Characteristics of a 5-hydroxytryptamine-sensitive adenylate cyclase in intact and intracellularly perfused squid axons.

1. Cyclic AMP metabolism was studied in intact and intracellularly perfused axons. 2. Cyclic AMP content of intact axons lay within the range 10-100 nmol kg-1 axoplasm. This was increased by exposure to caffeine (2-fold) and to 5-HT (15-fold). The caffeine-sensitive cyclic AMP increase was 30-fold larger in the presence of 5-HT. 3. A reduction in sodium concentration from the sea water bathing intact axons attenuated the 5-HT-evoked increase in cyclic AMP content, but had little effect on resting cyclic AMP. This effect was partially reversed by exclusion of external calcium, and suggests that free calcium plays a role in cyclic AMP homeostasis. 4. Prolonged exposure of intact axons to 5-HT (up to 3 h) led to apparent desensitization of the cyclic AMP response. 5. Intracellular perfusion can be used as a method to study adenylate cyclase in a single axon, simply by measuring the cyclic AMP content of the emerging perfusate. 6. Intracellular perfusion revealed micromolar requirements for internal GTP (K0.5 approximately 1-10 microM) and external 5-HT (K0.5 approximately 1-10 microM); a detailed investigation of this observation was limited due to the progressive loss of 5-HT-evoked adenylate cyclase activity with time.

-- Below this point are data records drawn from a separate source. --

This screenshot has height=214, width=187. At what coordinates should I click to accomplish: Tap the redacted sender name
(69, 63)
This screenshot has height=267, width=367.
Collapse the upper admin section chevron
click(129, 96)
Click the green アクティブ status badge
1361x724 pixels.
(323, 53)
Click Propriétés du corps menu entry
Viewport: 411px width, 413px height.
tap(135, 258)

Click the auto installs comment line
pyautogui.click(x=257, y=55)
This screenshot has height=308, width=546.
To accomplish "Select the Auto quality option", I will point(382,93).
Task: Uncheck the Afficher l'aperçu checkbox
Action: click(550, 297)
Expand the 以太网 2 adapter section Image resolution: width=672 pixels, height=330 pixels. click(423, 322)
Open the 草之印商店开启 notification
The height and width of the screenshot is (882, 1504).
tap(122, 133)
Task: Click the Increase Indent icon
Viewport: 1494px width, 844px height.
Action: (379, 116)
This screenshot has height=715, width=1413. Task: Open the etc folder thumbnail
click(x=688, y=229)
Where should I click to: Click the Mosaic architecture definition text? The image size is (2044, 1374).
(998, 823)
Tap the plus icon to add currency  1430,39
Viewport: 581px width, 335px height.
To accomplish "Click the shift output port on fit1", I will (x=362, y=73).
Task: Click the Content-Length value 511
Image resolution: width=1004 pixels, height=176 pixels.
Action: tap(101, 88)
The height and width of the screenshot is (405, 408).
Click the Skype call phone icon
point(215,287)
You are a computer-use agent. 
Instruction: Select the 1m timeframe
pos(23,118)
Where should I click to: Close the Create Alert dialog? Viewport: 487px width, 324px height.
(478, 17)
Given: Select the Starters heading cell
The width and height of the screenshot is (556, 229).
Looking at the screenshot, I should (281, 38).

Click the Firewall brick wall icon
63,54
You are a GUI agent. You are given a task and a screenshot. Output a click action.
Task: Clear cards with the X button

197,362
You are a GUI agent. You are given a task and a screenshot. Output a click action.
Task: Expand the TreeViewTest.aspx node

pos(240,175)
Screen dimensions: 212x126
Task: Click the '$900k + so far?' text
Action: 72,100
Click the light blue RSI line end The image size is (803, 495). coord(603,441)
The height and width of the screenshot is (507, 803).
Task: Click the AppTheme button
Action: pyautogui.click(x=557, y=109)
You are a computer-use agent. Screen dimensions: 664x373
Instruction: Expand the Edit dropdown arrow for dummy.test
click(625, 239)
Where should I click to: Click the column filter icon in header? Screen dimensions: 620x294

This slow loss was not seen during Gpp(NH)p (guanylylimidodiphosphate), NaF or forskolin activation of cyclase activity. 7. In perfused axons, an increase in intracellular calcium stimulated cyclase activated by 100 microM-forskolin but inhibited cyclase activated by 500 microM-Gpp(NH)p or 10 mM-NaF. A reduction in intracellular magnesium from 10 to 4-5 mM attenuated the effects of 5-HT-evoked cyclase activity. 8. Study of the perfused axon allows characterization of the intracellular requirements of a plasmalemmal transduction system which activates adenylate cyclase, whilst maintaining ionic asymmetry across the cell membrane.